Resume the travel piece about the Bay of Kotor in Montenegro, writing on from its last sentence.

- **DOCUMENT SECTION**:
○ ○ ○ ○

LOOK CLOSELY AT this tapestry and you’ll notice something very strange,” says the museum guide, pointing to a book-size embroidered panel hanging on the wall and gesturing us to lean in until our noses almost touch the glass. “Do you see how fine the thread is? This was sewn by the wife of a sailor who was lost at sea for more than 25 years. She wove her own hair into the design — look, you can see it go from brown to gray as the years went by.” As if in answer to our unspoken question, she adds, “Sadly, the legend doesn’t tell us if he ever returned. But I like to think he did.”
It’s one of those eerie moments when a small story seems to embody and encapsulate the history, culture and very essence of a place. In this case, that’s the Bay of Kotor in Montenegro, which has been defined by the sea and a history of conquest since it was a Roman seaport founded sometime before 200 B.C.

○ ○ ○ ○

- **DATA EXCERPTS**:
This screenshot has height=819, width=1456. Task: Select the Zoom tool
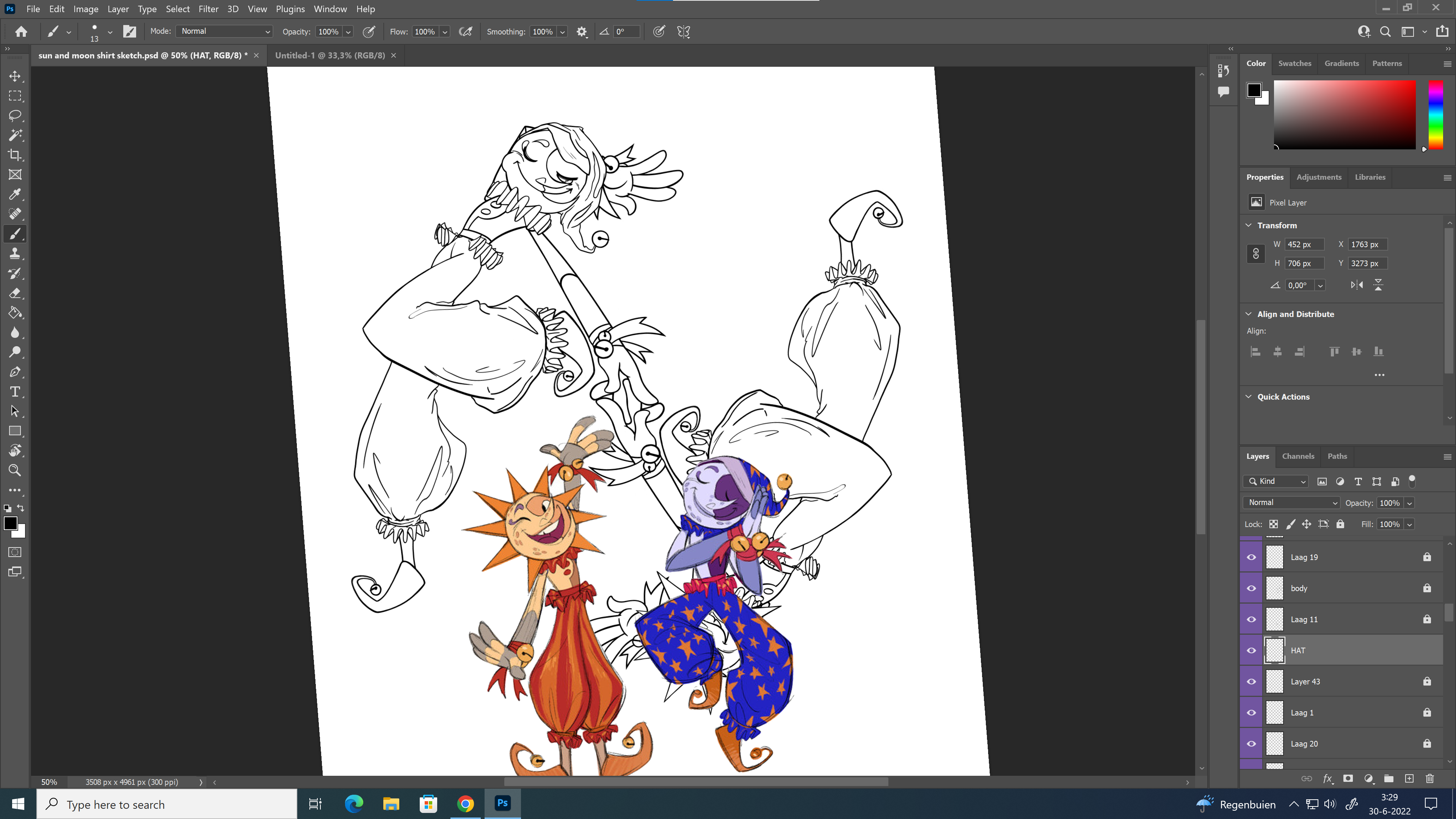15,470
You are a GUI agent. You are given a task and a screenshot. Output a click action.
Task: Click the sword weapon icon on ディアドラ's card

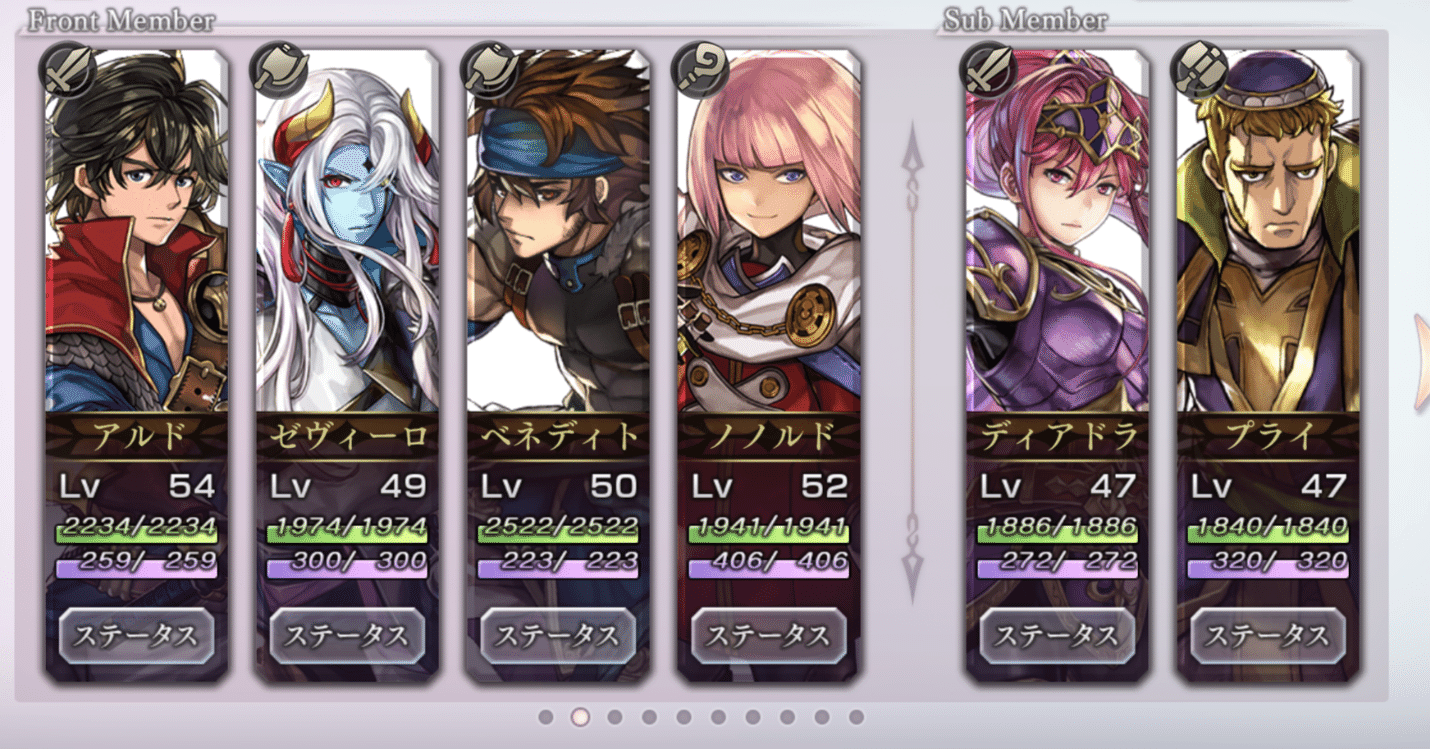pos(988,71)
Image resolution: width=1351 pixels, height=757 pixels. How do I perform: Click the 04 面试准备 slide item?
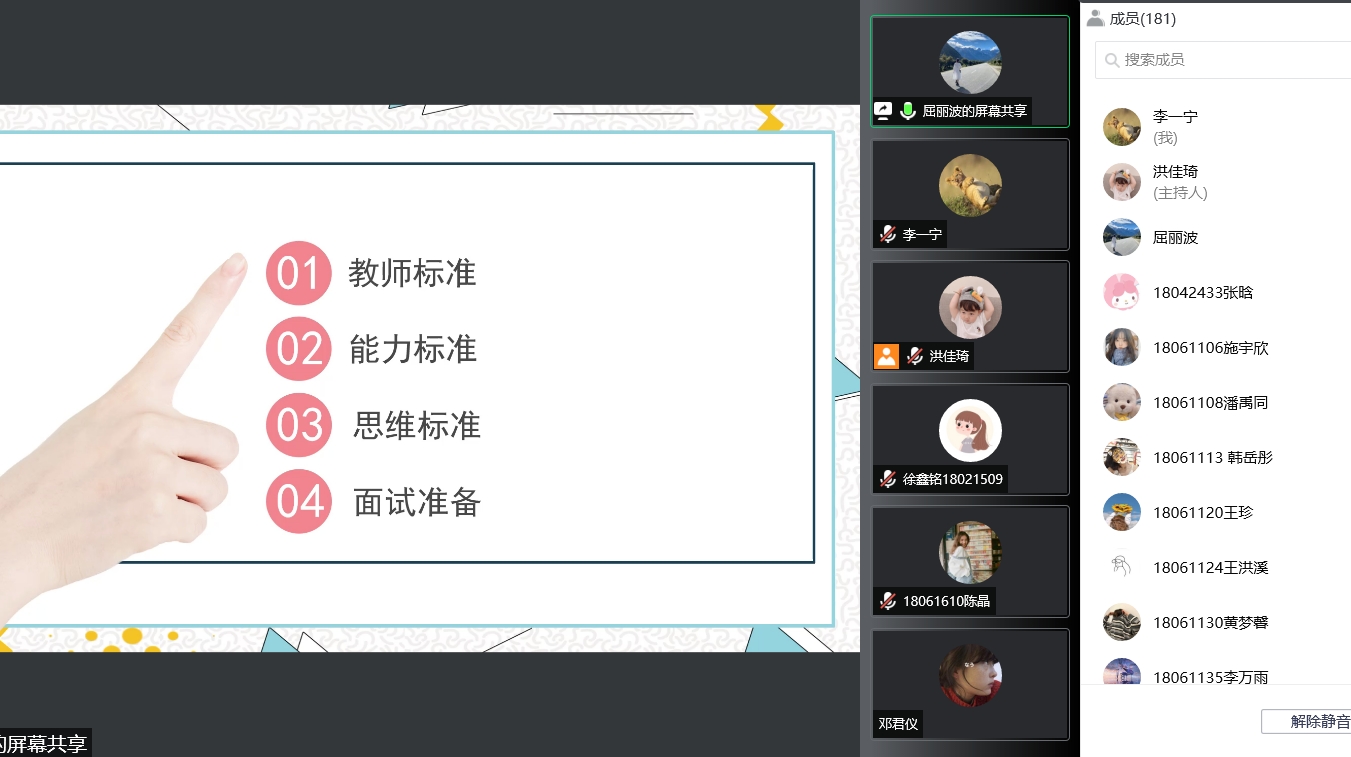[374, 501]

○ ○ ○ ○

- **RESULT**:
Even the tiny island we’re standing on, known as Our Lady of the Rocks, is tied to seafaring history. Legend has it that in 1452 a shipwrecked sailor (or two brothers, depending on the storyteller) pulled himself up onto a rocky outcrop and discovered an icon of the Virgin Mary. Vowing to build a chapel to honor his miraculous rescue, he and other grateful mariners began bringing stones back from each safely completed voyage and piling them up to build first the island, then the ethereal blue-domed chapel atop it. Completed in 1640 and largely rebuilt in 1722, the island appears to float on the surface of the water, visible from every shore.
The 1,350 stairs that lead to Kotor’s Fortress of St. John.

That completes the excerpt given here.